→ SELECTED EXCERPT

Client: Glenveagh Homes

Event: GEFIE 2: The AI Value Discovery Day

Industry: Construction

Date: 22 January 2026

Consultant: Rob Dixon, Niels Footman On 22 January 2026, Glenveagh teams gathered in County Meath for GEFIE 2: The AI Value Discovery Day. Participants came from across the business with a shared base level of AI literacy and used the day to apply those skills to live construction and development workflows.


People working on their laptops in seminar room
Hands-on AI Application Across Glenveagh Workflows

The session centred on direct application. Teams worked with their own processes, data challenges, and operational constraints rather than abstract use cases.


Building prompts, bots, and agents for real work

The morning was focused on creating reusable prompts and experimented with focused bots and agents aligned to specific tasks in their roles. Each build was tested against actual Glenveagh workflows, which quickly exposed where AI produced useful outputs and where it failed without clearer structure.

→ WHAT NEEDS TO BE DONE
Transcribe word for word the portion of the Glenveagh event summary above that opens with "People working on" and closes with "without clearer structure.".

→ DATA EXCERPT
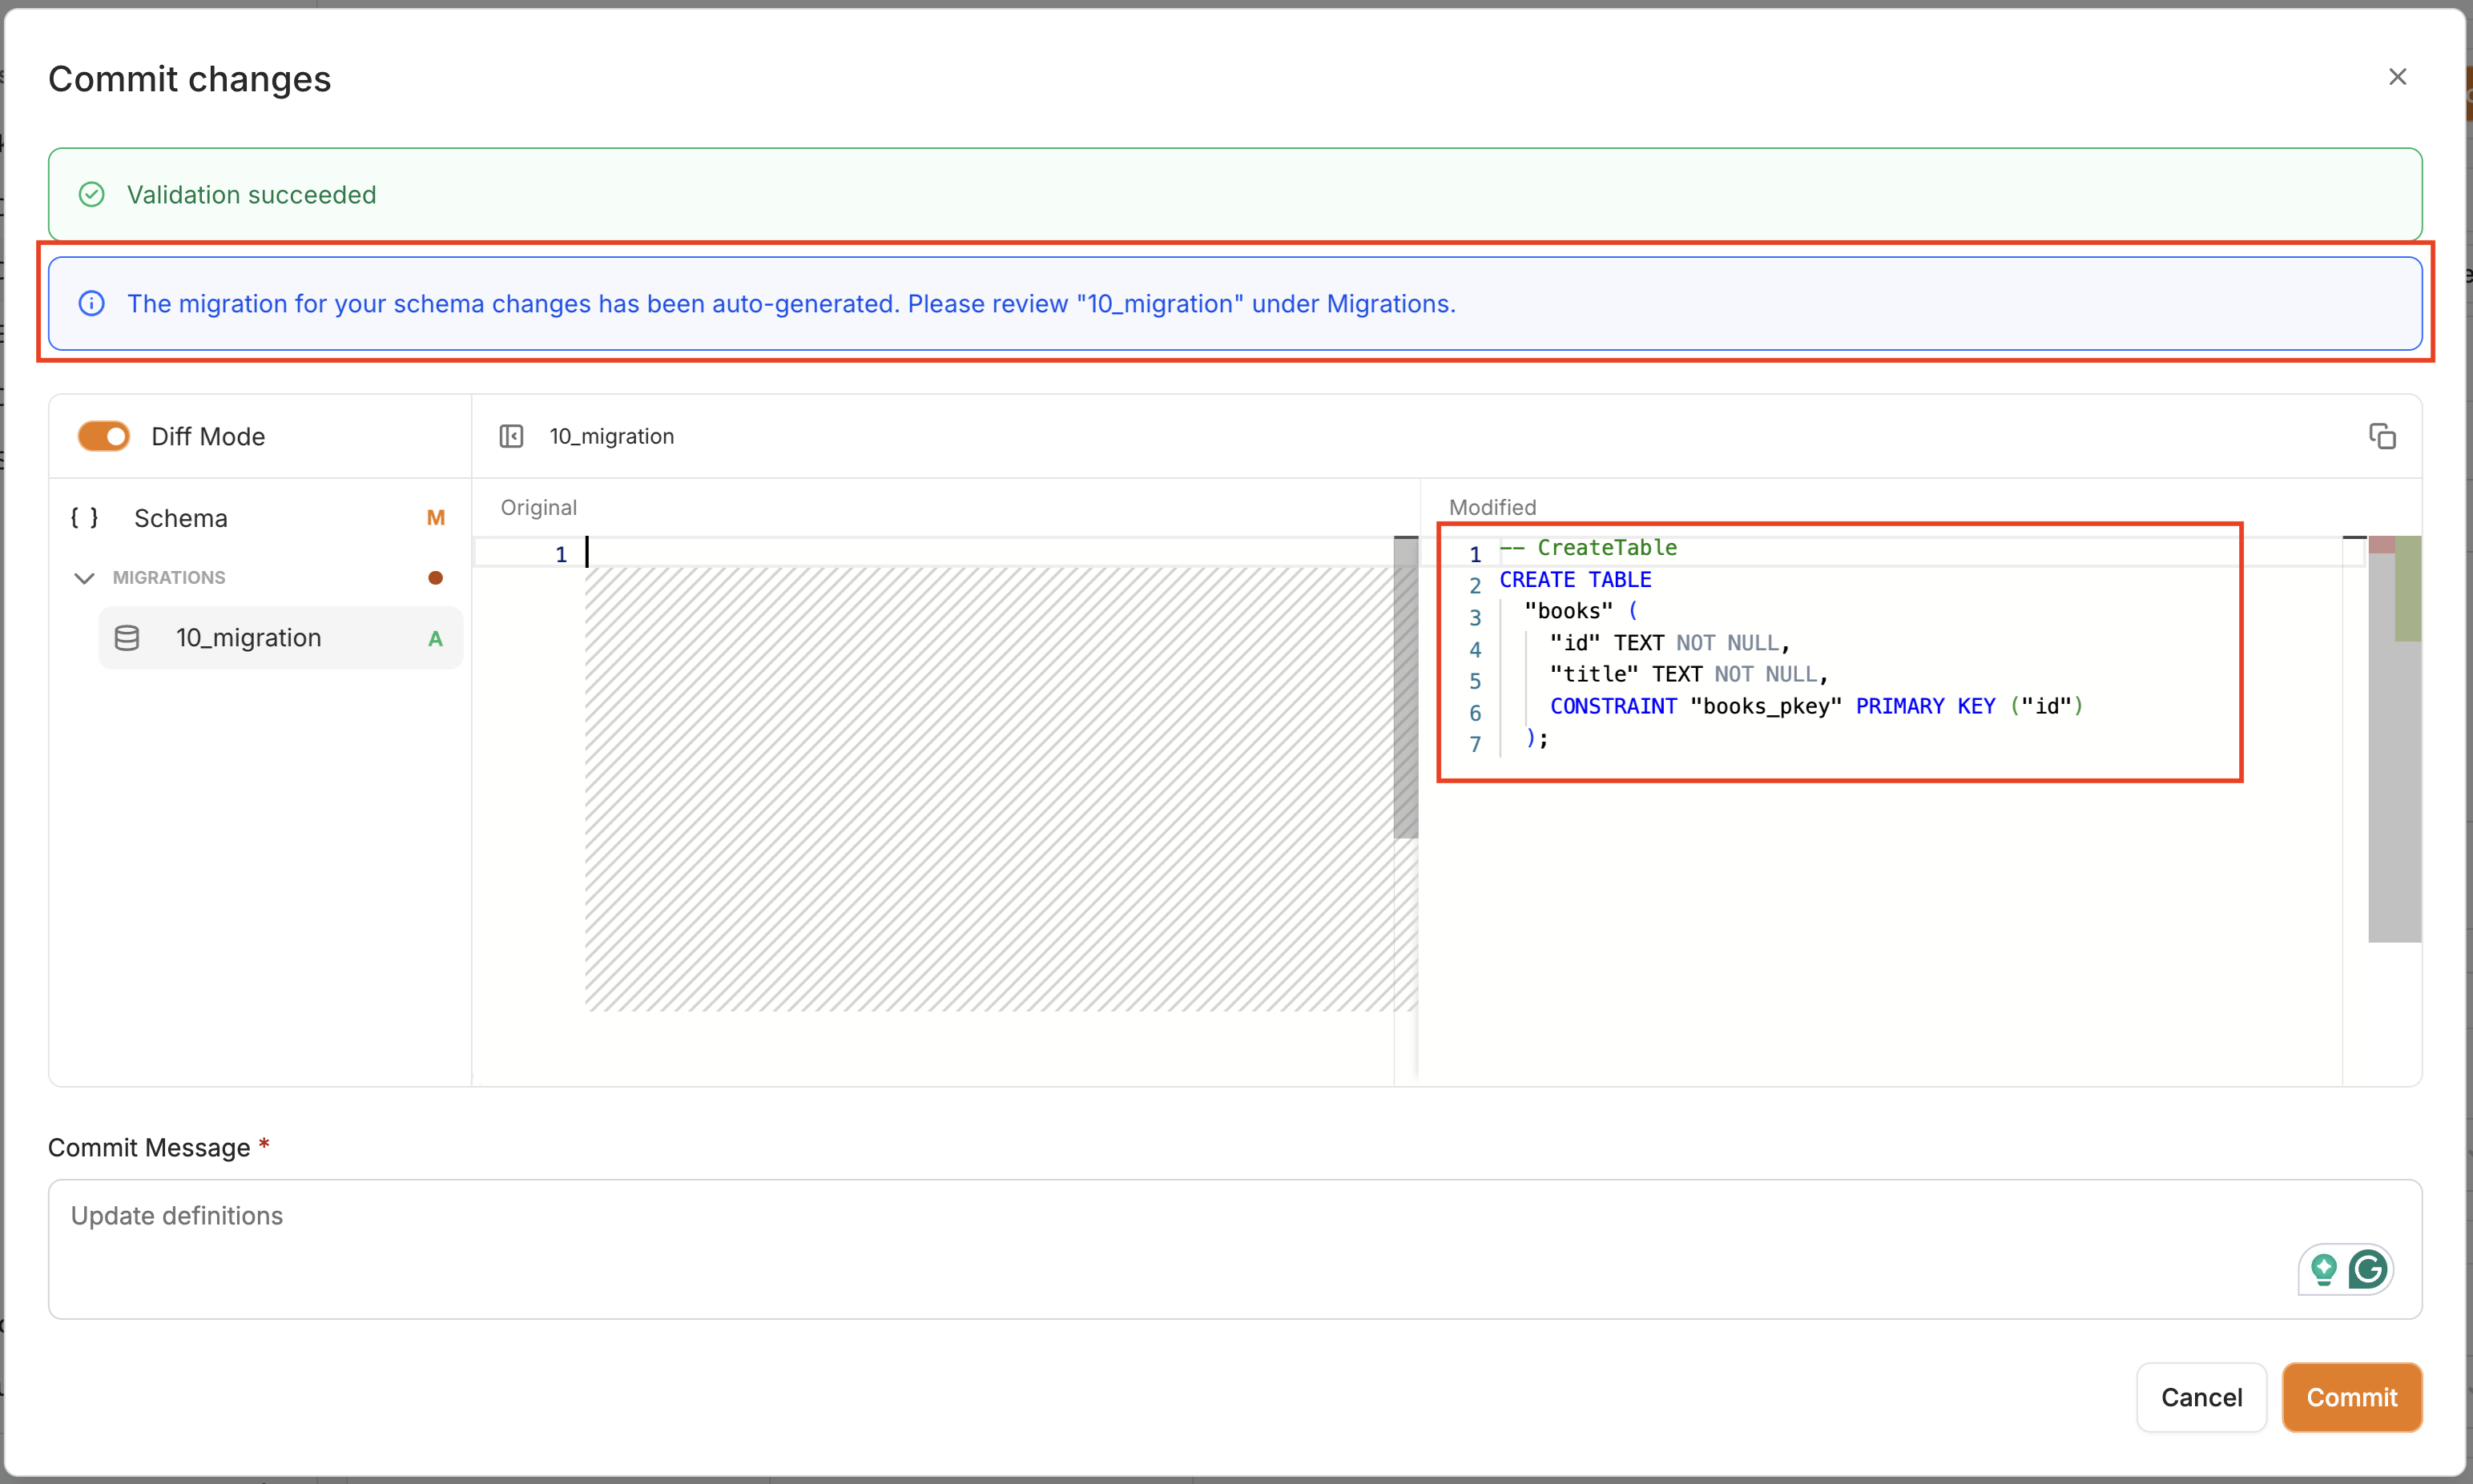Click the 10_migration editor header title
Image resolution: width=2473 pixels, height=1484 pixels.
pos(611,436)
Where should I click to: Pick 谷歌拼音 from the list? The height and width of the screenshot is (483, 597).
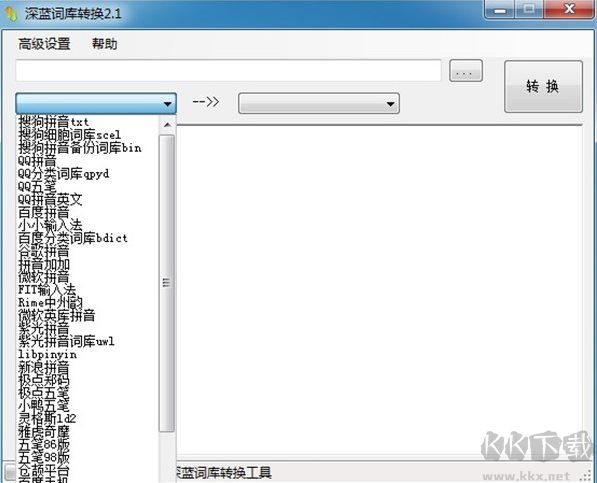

→ ANSWER
People working on their laptops in seminar room
Hands-on AI Application Across Glenveagh Workflows

The session centred on direct application. Teams worked with their own processes, data challenges, and operational constraints rather than abstract use cases.


Building prompts, bots, and agents for real work

The morning was focused on creating reusable prompts and experimented with focused bots and agents aligned to specific tasks in their roles. Each build was tested against actual Glenveagh workflows, which quickly exposed where AI produced useful outputs and where it failed without clearer structure.